■ **Instructions for the task**
Make an exact copy, from the records below, of the lines from the line containing "This screenshot has width=541, height=281." to the line containing "The height and", both lines included, excluding pictures.

■ **Supplied records**

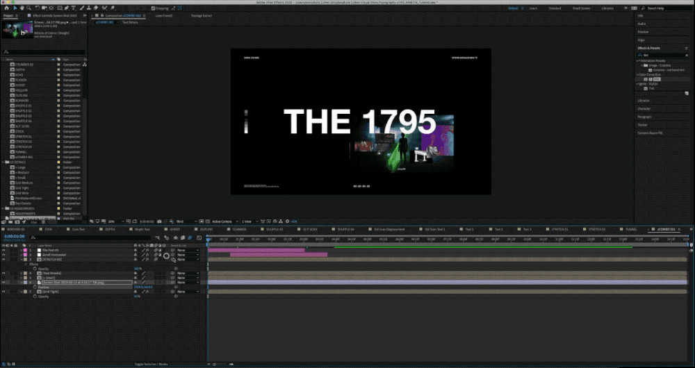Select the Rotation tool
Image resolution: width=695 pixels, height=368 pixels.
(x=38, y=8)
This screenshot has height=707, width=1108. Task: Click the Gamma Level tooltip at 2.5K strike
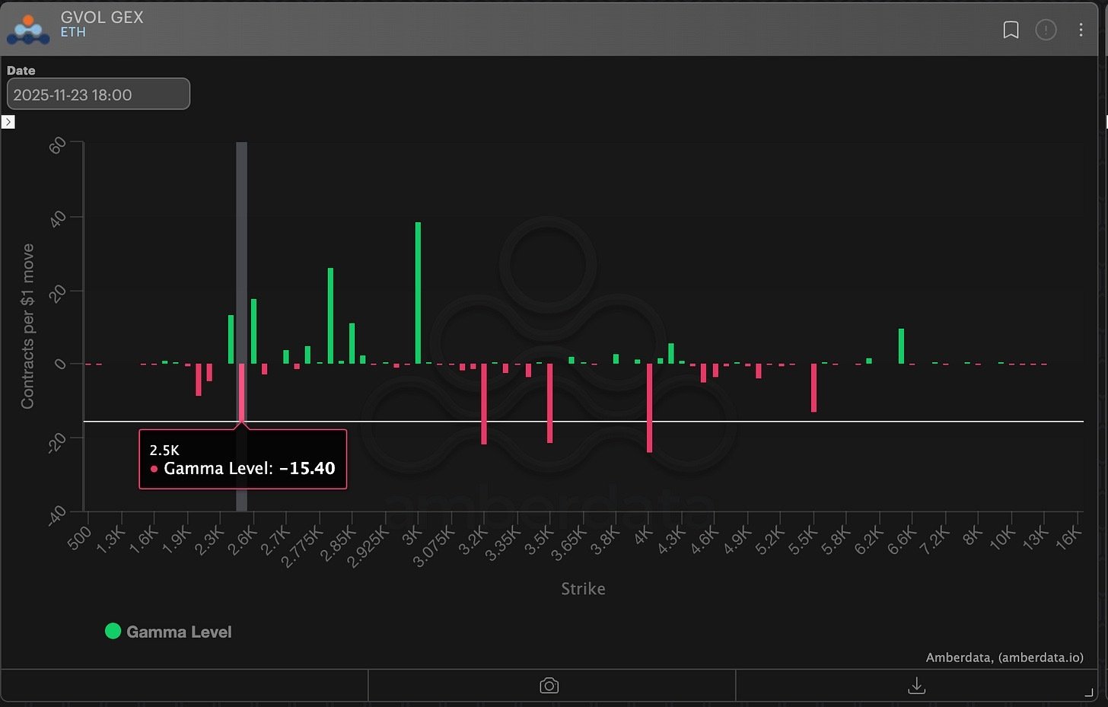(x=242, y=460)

---

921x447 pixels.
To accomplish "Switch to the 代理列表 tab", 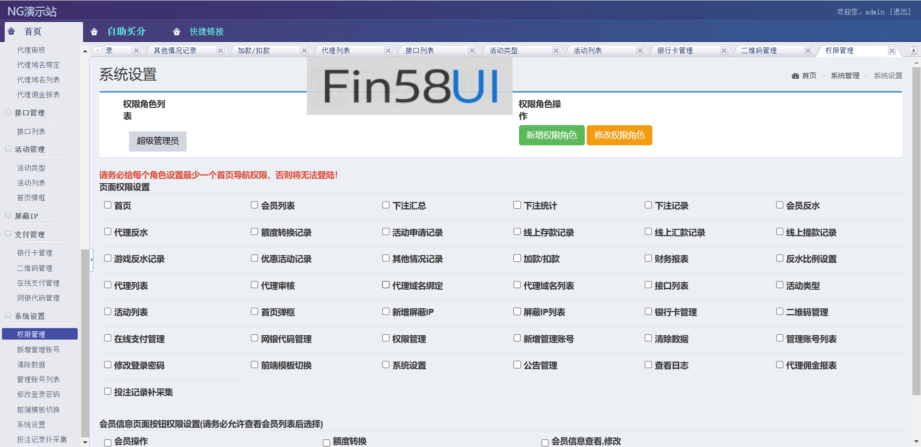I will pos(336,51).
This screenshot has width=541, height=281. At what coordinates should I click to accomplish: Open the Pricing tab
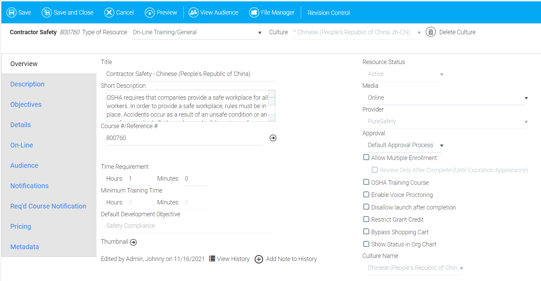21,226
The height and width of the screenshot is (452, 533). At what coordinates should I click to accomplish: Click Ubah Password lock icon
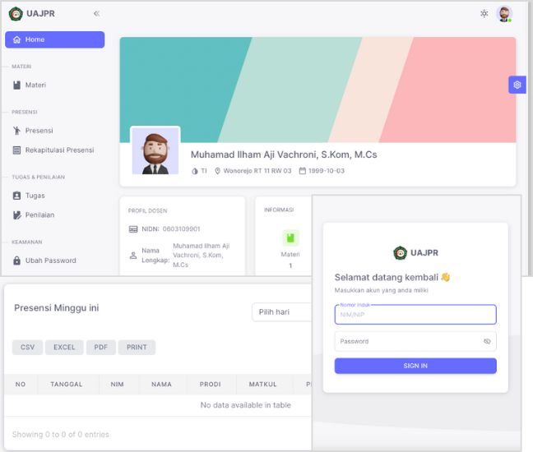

■ **Response to the exercise**
This screenshot has width=541, height=281. At what coordinates should I click to accomplish: Open the Pricing tab
21,226
The height and width of the screenshot is (452, 533). At what coordinates should I click to accomplish: Click Ubah Password lock icon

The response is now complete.